5. Methods of selection: The selection of specific employees forms a very important part of the substantive fairness of the retrenchment.
6. Severance Payments: Legislation does stipulate the minimum amount of severance pay a retrenched employee is entitled to, but this does not mean it is not a topic on which one must consult. We therefore attempt to reach consensus on this issue and if we do not manage to do so, the employer has the right to decide on the amount of severance to be paid, provided it is equal or more to the minimum requirements of the applicable legislation.
SECTION 189(3)
This subsection stipulates what the notice of intention to retrench should consist of and which information is required to be disclosed. The notice should contain the following information, as stipulated in the relevant subsection:
1. The reason for the proposed dismissals. This must be based on one of the four grounds on which one can retrench and include the necessary information in support thereof.
2. When the employer contemplates dismissing. We propose the date on which we wish to finalise the consultation process.
3. Number of employees likely to be affected. We disclose the number of employees that are likely to be affected should the retrenchment take place. This does not have to be an exact number but rather an estimate.
4. Selection criteria. We propose selection criteria to be used.
5. Alternatives. We disclose any alternatives that we have already considered (if applicable) and our reasons for rejecting such alternatives.
6. Severance pay. We propose the amount of severance to be paid which should be in line with legislation. Section 41 of the BCEA stipulates that severance pay must be at least one (1) week for every completed year of service. The word “completed” means that it is not paid out pro-rata and therefore employees only receive severance pay for years they have completed. It is however important to note that collective agreements could stipulate different minimum requirements, and such will prevail. Should employees decline a reasonable alternative, they forfeit their automatic entitlement to severance pay. The word “reasonable” shall mean that the employee’s total remuneration with the alternative is at least seventy per cent (70%) of what it was prior to the retrenchment process. Factors that will also determine the reasonability of an alternative is the geographic location, the status of the new position, the duties associated with the alternative position, etc.

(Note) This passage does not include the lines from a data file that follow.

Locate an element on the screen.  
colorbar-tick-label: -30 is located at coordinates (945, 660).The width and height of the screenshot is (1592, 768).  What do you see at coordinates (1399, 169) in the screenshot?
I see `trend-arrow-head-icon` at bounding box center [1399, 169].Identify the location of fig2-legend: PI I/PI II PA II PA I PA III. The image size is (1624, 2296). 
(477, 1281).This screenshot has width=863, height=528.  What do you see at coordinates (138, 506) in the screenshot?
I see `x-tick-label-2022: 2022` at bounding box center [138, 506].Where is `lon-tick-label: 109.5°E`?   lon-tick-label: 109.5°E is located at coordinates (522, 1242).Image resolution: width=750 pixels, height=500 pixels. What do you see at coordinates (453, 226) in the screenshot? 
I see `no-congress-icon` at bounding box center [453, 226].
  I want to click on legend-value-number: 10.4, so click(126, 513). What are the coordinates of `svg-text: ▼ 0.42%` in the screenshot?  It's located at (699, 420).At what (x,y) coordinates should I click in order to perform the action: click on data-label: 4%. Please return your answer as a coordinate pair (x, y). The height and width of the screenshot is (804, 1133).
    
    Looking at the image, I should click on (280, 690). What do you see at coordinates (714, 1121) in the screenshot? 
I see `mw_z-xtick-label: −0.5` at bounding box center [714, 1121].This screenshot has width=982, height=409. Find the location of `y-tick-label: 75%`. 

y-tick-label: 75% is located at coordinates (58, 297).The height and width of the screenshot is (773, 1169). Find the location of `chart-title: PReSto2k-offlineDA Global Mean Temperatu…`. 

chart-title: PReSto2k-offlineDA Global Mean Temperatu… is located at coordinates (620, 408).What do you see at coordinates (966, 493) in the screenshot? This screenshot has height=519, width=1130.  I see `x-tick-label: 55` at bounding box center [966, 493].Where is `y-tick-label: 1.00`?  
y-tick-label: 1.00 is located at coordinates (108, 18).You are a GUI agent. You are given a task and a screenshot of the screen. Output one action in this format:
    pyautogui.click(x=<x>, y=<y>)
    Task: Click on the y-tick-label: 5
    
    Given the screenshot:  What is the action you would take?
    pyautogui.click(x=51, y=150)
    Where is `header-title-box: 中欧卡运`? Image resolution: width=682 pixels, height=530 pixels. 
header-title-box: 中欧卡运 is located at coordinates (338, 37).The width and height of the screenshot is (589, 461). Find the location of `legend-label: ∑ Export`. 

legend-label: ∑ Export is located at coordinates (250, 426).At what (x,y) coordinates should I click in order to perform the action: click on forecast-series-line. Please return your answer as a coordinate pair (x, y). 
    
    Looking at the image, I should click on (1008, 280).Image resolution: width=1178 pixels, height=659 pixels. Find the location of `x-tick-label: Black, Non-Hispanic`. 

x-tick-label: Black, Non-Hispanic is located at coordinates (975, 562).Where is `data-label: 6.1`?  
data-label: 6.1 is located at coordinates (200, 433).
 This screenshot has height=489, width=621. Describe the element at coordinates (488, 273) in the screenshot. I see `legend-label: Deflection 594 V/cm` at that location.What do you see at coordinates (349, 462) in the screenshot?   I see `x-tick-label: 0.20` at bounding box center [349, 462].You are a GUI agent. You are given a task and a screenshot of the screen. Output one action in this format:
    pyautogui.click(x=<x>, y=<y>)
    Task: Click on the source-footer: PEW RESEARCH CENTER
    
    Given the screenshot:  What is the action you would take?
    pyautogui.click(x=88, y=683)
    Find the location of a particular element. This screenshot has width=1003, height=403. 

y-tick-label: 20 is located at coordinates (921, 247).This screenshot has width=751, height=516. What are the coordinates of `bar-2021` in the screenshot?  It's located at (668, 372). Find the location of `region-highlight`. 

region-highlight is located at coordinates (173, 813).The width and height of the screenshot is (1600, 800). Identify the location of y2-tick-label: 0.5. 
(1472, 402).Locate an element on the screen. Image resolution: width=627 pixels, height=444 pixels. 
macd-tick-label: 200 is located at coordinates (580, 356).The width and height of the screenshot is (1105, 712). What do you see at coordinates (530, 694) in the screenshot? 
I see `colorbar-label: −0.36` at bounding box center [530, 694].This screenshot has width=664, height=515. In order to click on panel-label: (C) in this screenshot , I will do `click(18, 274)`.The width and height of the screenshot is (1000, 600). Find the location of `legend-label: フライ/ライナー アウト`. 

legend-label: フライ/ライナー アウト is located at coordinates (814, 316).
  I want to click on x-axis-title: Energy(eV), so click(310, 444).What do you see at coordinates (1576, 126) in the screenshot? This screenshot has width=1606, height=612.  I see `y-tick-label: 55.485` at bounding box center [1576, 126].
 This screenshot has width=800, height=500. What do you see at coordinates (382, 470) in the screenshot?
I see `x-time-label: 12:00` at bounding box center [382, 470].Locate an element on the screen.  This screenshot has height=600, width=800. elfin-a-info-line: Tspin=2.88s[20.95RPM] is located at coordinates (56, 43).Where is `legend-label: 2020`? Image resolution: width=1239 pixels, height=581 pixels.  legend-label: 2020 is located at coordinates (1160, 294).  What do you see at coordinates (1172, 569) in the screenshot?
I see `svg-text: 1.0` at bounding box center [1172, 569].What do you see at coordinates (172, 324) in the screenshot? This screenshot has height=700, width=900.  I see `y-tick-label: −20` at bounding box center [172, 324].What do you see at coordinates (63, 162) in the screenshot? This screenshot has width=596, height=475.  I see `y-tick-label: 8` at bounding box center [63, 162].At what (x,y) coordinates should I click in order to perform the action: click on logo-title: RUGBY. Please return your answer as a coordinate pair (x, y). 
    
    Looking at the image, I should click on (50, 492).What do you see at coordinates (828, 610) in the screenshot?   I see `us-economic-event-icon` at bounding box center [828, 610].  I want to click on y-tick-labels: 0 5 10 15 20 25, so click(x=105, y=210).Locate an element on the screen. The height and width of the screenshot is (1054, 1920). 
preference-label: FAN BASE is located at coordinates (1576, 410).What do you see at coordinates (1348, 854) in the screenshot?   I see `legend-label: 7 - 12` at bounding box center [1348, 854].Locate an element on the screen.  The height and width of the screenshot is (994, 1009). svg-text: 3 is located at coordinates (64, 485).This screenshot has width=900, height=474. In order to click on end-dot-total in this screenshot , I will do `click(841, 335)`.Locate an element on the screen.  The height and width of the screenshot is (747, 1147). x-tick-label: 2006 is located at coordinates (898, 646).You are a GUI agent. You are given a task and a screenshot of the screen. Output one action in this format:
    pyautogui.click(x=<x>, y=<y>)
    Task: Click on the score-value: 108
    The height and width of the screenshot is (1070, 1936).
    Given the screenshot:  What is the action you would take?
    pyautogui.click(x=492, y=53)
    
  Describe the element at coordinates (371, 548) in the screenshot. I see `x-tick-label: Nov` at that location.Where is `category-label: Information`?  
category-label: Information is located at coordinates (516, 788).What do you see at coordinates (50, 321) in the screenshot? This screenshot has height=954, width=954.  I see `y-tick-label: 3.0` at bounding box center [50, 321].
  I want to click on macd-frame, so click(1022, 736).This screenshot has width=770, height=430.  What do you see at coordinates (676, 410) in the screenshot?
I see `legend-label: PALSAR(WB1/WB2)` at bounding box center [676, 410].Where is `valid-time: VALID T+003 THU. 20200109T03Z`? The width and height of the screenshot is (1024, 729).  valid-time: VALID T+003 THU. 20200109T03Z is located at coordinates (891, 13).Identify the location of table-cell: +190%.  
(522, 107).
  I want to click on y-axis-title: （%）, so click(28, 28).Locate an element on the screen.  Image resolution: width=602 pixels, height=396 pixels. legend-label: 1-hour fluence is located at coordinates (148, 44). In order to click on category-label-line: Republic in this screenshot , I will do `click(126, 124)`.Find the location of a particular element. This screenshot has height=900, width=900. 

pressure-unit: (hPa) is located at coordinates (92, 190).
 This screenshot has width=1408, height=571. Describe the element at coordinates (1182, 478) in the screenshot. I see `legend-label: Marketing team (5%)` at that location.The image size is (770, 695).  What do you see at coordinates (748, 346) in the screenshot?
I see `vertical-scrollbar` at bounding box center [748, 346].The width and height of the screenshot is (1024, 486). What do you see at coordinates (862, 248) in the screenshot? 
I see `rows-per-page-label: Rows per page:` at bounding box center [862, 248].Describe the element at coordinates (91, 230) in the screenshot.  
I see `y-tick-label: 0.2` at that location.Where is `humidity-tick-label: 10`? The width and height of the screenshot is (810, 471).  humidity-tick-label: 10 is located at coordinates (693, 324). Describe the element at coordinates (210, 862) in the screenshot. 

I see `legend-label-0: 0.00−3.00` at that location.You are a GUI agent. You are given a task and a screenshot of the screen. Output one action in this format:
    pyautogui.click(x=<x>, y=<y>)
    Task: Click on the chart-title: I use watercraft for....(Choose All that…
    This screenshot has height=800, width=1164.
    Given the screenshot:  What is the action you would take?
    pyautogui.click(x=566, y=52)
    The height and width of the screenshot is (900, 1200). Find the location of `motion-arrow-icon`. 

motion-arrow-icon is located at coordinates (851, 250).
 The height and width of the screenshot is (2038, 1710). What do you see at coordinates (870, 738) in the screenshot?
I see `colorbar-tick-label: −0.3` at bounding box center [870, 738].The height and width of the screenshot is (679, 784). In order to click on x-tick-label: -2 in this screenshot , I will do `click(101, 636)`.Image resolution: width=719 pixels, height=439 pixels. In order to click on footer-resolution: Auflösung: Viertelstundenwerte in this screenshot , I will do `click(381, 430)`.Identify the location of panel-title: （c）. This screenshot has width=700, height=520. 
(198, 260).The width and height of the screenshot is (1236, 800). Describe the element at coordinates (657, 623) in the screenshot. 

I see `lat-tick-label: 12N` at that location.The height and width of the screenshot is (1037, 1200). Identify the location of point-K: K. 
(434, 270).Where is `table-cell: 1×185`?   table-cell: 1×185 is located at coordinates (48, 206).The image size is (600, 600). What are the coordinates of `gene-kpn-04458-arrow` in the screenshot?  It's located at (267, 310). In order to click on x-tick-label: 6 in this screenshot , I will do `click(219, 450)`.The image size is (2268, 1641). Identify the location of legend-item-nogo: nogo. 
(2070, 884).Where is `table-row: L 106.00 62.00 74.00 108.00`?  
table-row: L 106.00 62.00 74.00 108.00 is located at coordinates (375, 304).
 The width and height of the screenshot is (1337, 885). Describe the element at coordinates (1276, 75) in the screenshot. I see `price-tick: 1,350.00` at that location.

7. Assistance offered from the employer. Here we will propose certain forms of assistance from the employer’s side. Typical examples of assistance include: paid time off for interviews, paying out the notice period, typing CV’s, contacting employment agencies, letters of recommendation, contact and refer to employers in industry; send on training courses, etc.
8. Re-employment possibility. The Code of Good Practice states that “Employees dismissed for reasons based on the employer’s operational requirements should be given preference if the employer again hires employees with comparable qualifications, subject to:
a. The employee after having been asked by the employer, having expressed within a reasonable time from the date of dismissal a desire to be rehired.
b. A time limit on preferential rehiring. The time limit must be reasonable and must be the subject of consultation.”
9. Number of employees and (10) number retrenched in preceding twelve (12) months. This is of technical nature and allows the other consulting parties to determine whether the retrenchment should be considered a single or mass retrenchment.
In conclusion, the process should not be taken likely, as the effects in terms of the individuals, their families and for the staff that are left behind, will definitely leave a scar. Furthermore, the courts see retrenchments as no-fault terminations. In addition, the unemployment rate in South Africa is extremely high making it close to impossible for many retrenched individuals to find new jobs. For this reason, the courts have no hesitation in protecting the rights of retrenched individuals and making employers pay heavily where they deviate from the Law.